On appeal, the defendant claims that his trial counsel was ineffective because counsel (1) did not request a continuance of the hearing in order that a presentence investigation could be conducted and a report made; (2) did not present any mitigating factors; and (3) failed to request that the sentences be served concurrently.

We need not consider the issues raised by the defendant, because we have identified an error in the sentencing procedure that, in any event, requires resentencing on the remaining *256indictments. See Commonwealth v. Elder, 389 Mass. 743, 746 (1983) (“We may decide cases on issues not raised by the parties”).

The prosecutor told the judge that one factor on which the Commonwealth based its sentencing recommendations was that the defendant committed perjury when he testified.

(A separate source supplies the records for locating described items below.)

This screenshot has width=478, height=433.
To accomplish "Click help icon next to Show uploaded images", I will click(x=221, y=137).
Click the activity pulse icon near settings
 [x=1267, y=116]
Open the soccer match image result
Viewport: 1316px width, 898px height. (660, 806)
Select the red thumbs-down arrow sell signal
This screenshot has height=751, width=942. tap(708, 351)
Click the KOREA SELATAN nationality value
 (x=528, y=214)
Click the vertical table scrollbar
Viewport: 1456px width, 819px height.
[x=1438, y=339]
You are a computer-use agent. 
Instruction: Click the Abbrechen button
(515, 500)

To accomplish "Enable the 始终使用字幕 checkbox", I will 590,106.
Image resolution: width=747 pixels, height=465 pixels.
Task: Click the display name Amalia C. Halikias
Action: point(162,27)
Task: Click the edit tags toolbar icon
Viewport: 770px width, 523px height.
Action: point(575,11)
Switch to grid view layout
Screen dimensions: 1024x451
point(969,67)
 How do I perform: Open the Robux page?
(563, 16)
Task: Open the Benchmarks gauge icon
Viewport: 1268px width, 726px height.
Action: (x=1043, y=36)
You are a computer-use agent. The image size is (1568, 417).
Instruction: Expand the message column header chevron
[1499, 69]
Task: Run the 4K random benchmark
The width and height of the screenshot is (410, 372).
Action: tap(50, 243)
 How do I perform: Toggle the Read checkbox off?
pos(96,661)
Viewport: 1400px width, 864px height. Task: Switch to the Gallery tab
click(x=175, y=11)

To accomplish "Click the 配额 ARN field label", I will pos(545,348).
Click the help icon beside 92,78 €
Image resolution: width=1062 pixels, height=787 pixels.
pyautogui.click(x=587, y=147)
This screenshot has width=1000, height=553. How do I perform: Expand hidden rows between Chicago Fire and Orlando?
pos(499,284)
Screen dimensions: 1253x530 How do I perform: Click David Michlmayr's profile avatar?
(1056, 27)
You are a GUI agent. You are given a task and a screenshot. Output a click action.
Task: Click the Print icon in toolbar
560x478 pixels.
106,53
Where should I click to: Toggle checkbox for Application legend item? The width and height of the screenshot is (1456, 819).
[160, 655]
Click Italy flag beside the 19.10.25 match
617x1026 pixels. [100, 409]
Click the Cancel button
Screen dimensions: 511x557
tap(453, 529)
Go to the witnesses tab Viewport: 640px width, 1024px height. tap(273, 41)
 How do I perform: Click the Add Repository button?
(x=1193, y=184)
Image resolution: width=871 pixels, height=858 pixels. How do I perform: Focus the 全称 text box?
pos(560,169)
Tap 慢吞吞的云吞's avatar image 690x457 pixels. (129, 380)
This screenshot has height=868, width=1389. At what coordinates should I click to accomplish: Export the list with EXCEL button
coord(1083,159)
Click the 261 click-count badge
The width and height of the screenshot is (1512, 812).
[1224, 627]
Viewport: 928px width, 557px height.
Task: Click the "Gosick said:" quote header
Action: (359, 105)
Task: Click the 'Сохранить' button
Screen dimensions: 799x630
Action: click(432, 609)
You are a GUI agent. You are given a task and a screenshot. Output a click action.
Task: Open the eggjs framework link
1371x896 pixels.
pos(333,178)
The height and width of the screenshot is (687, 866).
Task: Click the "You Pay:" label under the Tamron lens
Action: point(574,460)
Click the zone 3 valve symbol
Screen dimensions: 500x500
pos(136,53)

“[A] trial judge may not consider a defendant’s alleged perjury on the witness stand in determining the punishment to impose for a criminal conviction.” Commonwealth v. Coleman, 390 Mass. 797, 806 (1984), citing Commonwealth v. Murray, 4 Mass. App. Ct. 493, 496-497 (1976). Here, the judge did not expressly state that one of the factors he considered in determining the length of the sentences he imposed on the defendant was his belief that the defendant committed perjury. However, by adopting the prosecutor’s recommendations which, according to the prosecutor, were based on the defendant’s alleged perjury, the judge may well have considered veracity as a factor in imposing the sentences. See Commonwealth v. Juzba, 46 Mass. App. Ct. 319, 324-325 (1999). Therefore, in the interest of justice, we believe there should be a resentencing on the indictments naming Pamela and Eliza as the victims.

The judgments of conviction on the indictments naming Carol as the victim are reversed, and the verdicts are set aside. The judgments of conviction on the indictments naming Pamela and Eliza as the victims are affirmed. The sentences on those convictians are vacated and the matter is remanded to the Superior Court for resentencing on those indictments.

So ordered.

We use pseudonyms for the children.

We note that the jury received special verdict slips attached to the corresponding indictments, and the original indictments had the children’s names on them. Also, the indecent assault and battery verdict slips specified the act charged, e.g., “touching with hand on vagina,” “touching chest with hand,” “touching penis,” to specific counts. Further, the judge in his final instructions identified specifically the indictments that corresponded to a named child.